Claude's post-boundary re-emission (the replay block it re-logs before a boundary) is stripped on read and folded into the boundary's kept set. On projection the replay block is not re-emitted — a resume test confirmed it's dead weight (Claude rebuilds context from the summary plus post-boundary turns) — and kept rides in compactMetadata.preservedMessages instead, so re-reading reconstructs the same boundary.

Tested

42 compaction-named tests, incl. dedicated round-trip suites (claude/codex/opencode/pi) over real on-disk fixtures.
Cross-harness matrix proves A→IR→B→IR→A compaction survival; also fixes token-usage double-counting the matrix exposed (per-group_id canonicalization across the whole sequence; Gemini split-message grouping; Codex group-once accounting).
clippy --all-targets clean; full suite green.

Rebased onto main's token-usage work (#106). Format references under docs/agents/formats/ updated.

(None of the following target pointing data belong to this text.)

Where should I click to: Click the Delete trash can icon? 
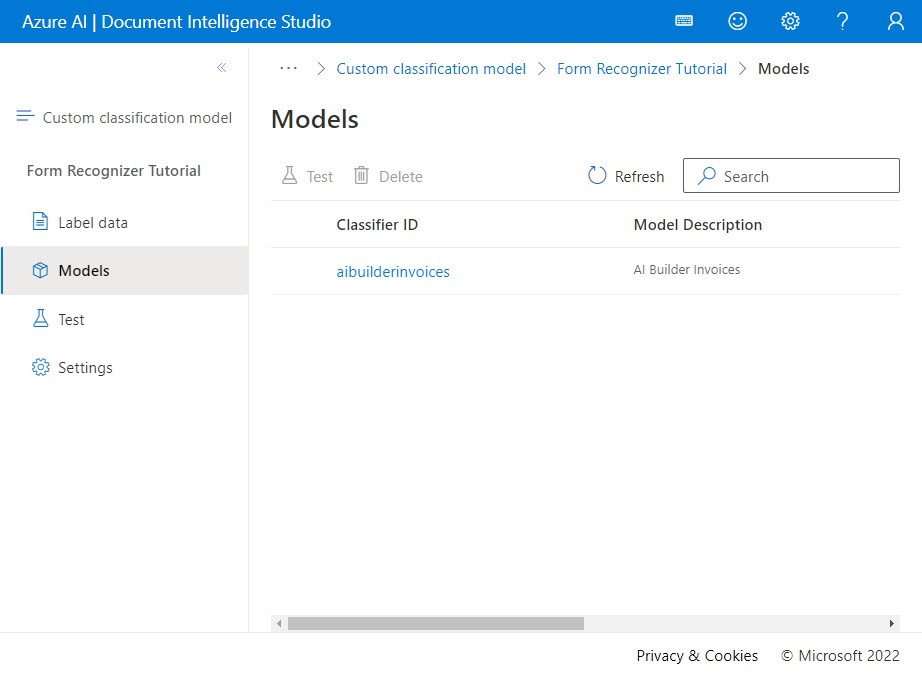361,175
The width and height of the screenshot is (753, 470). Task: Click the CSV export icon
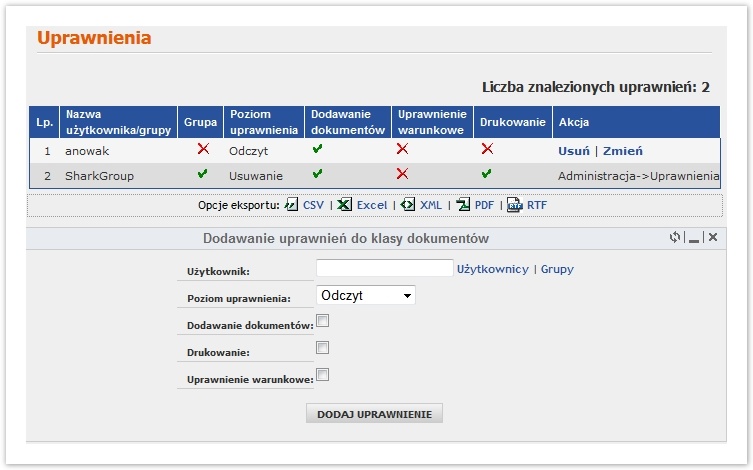pos(292,205)
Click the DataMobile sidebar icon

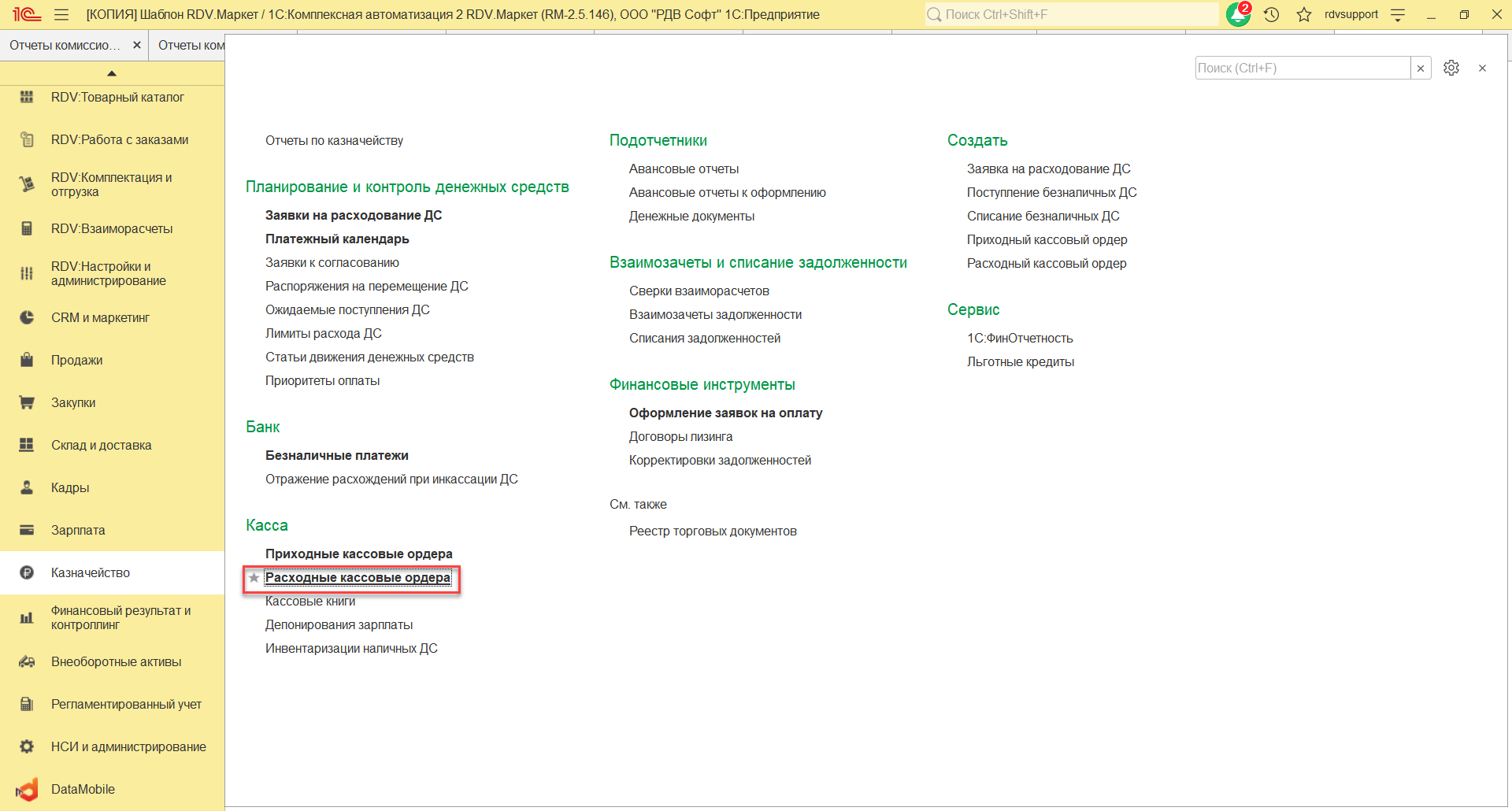coord(27,790)
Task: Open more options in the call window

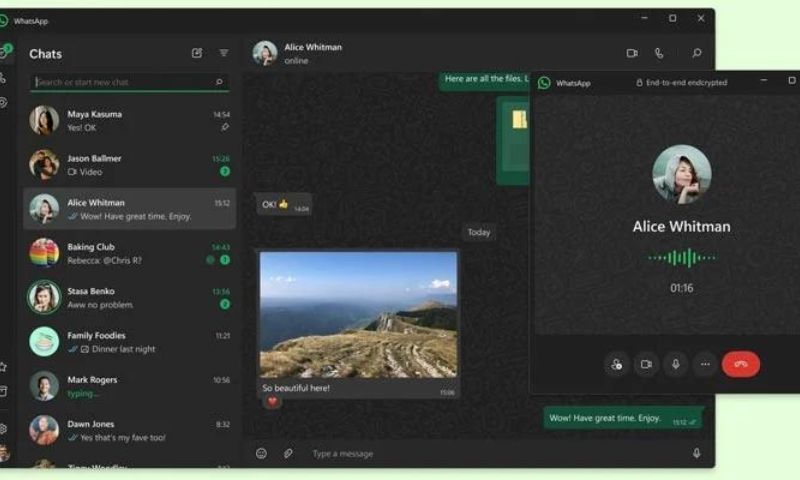Action: click(706, 364)
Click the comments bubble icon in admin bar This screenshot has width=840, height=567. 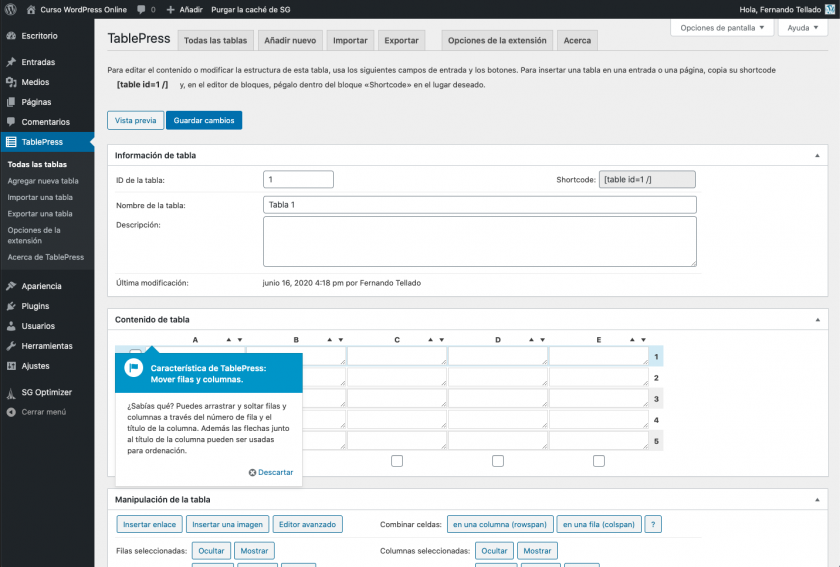point(141,9)
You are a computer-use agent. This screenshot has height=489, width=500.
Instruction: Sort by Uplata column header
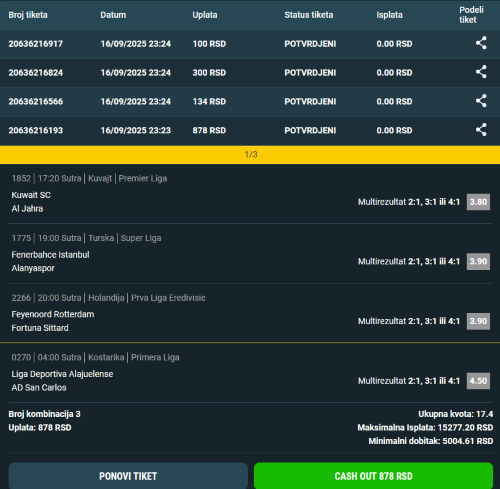coord(205,15)
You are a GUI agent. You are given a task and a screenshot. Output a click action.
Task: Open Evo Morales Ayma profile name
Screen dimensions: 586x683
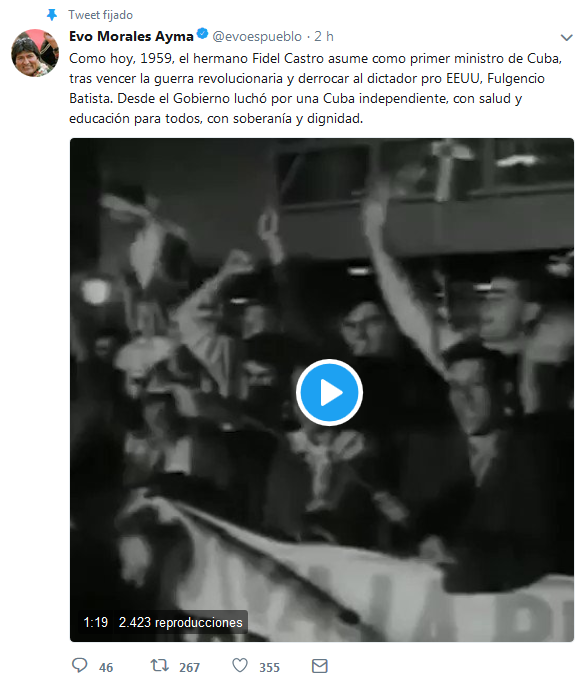click(131, 37)
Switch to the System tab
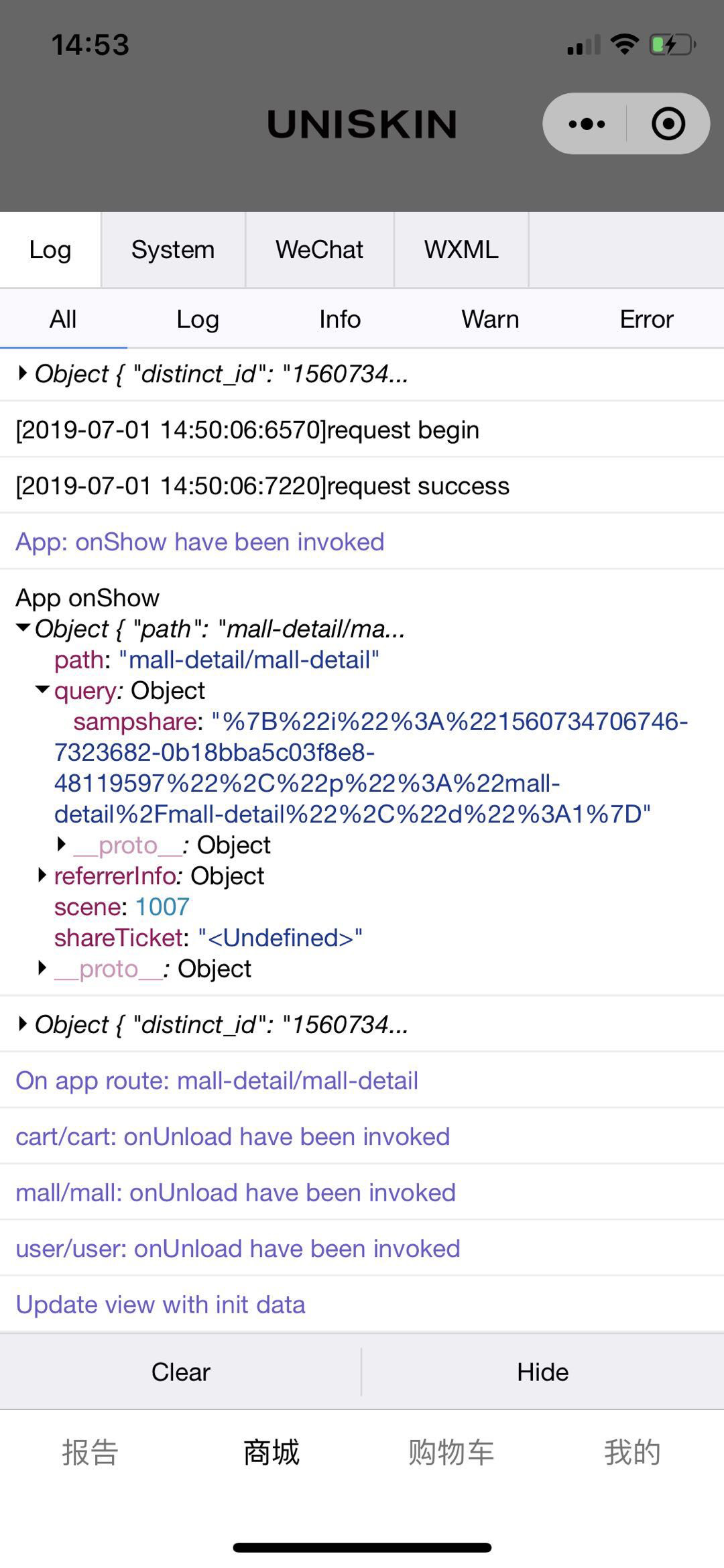 pyautogui.click(x=173, y=249)
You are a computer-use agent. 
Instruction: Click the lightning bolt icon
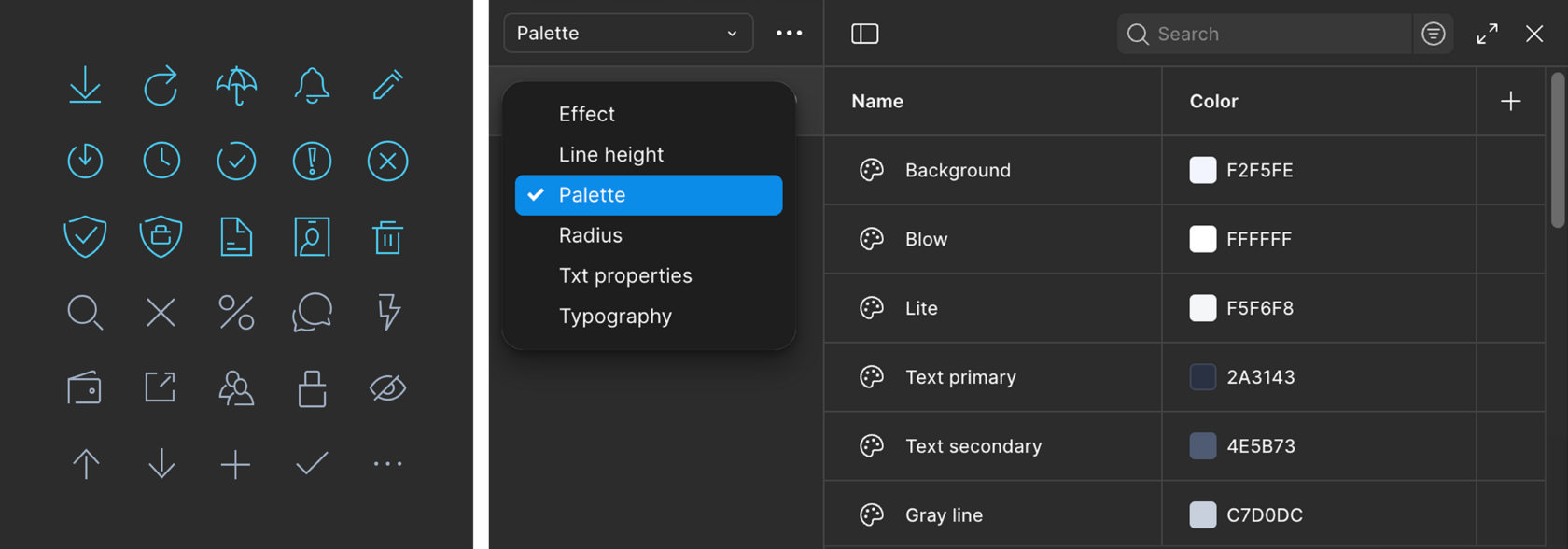coord(388,312)
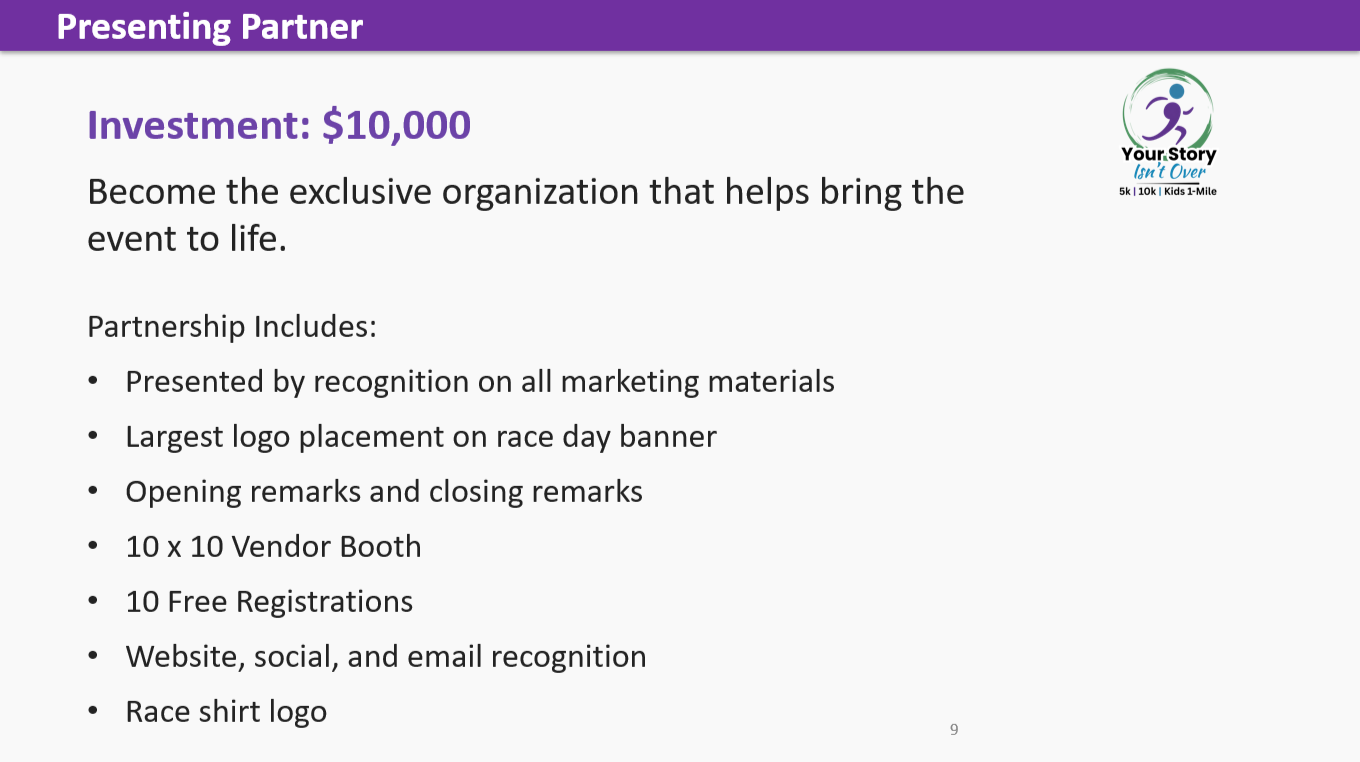Click the Partnership Includes: label
Screen dimensions: 1360x762
pyautogui.click(x=232, y=327)

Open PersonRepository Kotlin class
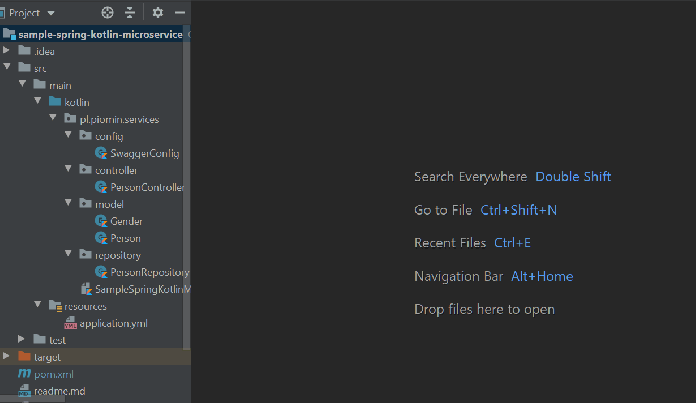pyautogui.click(x=149, y=272)
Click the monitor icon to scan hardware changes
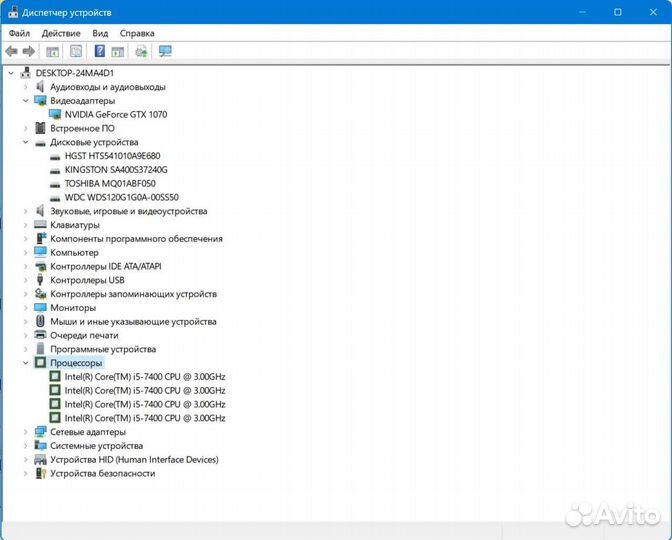The width and height of the screenshot is (672, 540). pos(165,51)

^{Need help on this PR? Tag /codesmith with what you need. Autofix is disabled.}

…fixtures Document how each agent harness records context compaction, correcting claims that were based on synthetic/outdated fixtures (verified against source and freshly captured real sessions): - claude-code: full compactMetadata shape (preservedSegment/ preservedMessages, postTokens, durationMs) + the duplicate-UUID re-emission known issue - codex: real `compacted` payload is {message, replacement_history}, not the synthetic {trigger, preTokens, summary}; trigger is analytics-only and never persisted - gemini: compresses in-memory but persists nothing (was "no compaction") - pi: Compaction entry fields; fromHook is extension-vs-default, not auto-vs-manual - opencode: stays one session, contiguous tail_start_id, no id reuse - README: cross-harness comparison; manual == auto record everywhere, only the trigger's visibility differs Capture script: add a compaction second pass per harness (claude `/compact`, codex tiny `model_context_window`, pi raised `reserveTokens`, opencode `summarize` route) writing convo-compacted.*, plus auto-delete of scratch sessions after capture (KEEP_SESSIONS=1 to opt out, SKIP_COMPACTION=1 to skip). Includes the captured fixtures.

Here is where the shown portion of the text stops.